TASK DESCRIPTION: Of all the lines in the entries below, give again exactly those starting at the line containing "349x594 pixels." and ending at the line containing "Given: Click the green Best column header", both ends included, and no others.

[DATA]

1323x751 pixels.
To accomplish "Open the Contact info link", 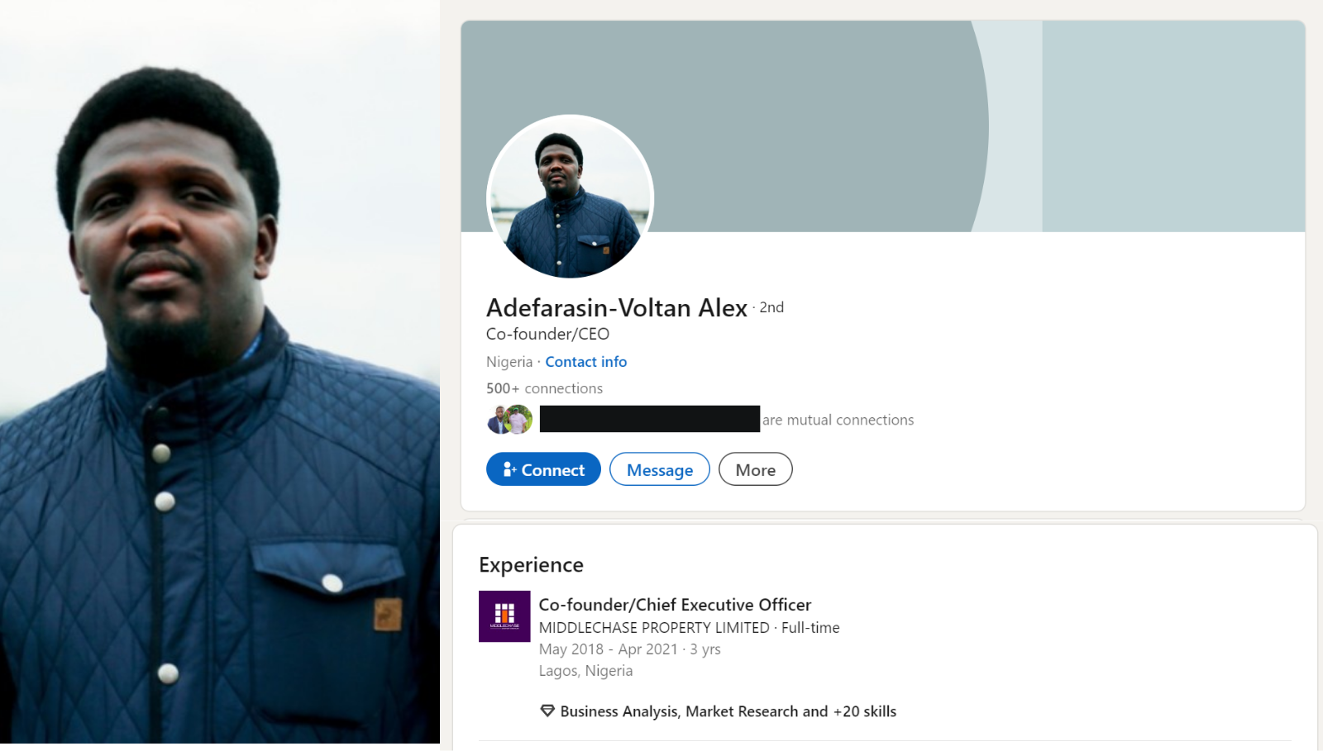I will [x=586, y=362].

[/DATA]
[DATA]

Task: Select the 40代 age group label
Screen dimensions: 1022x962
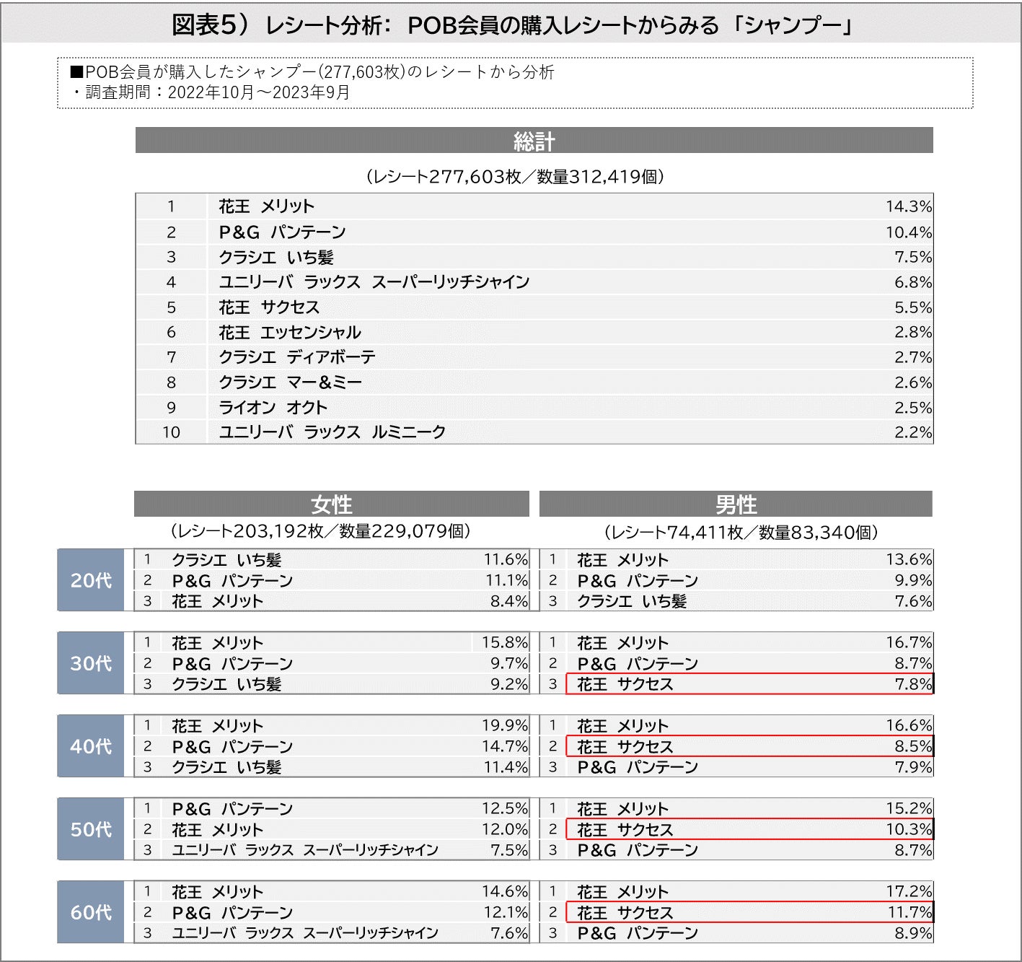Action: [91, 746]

[/DATA]
[DATA]

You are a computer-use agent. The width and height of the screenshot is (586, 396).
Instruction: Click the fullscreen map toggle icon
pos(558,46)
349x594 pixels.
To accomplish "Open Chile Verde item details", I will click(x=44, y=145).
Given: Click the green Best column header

[/DATA]

RESULT OF THE TASK:
349x594 pixels.
To accomplish "Open Chile Verde item details", I will click(x=44, y=145).
Given: Click the green Best column header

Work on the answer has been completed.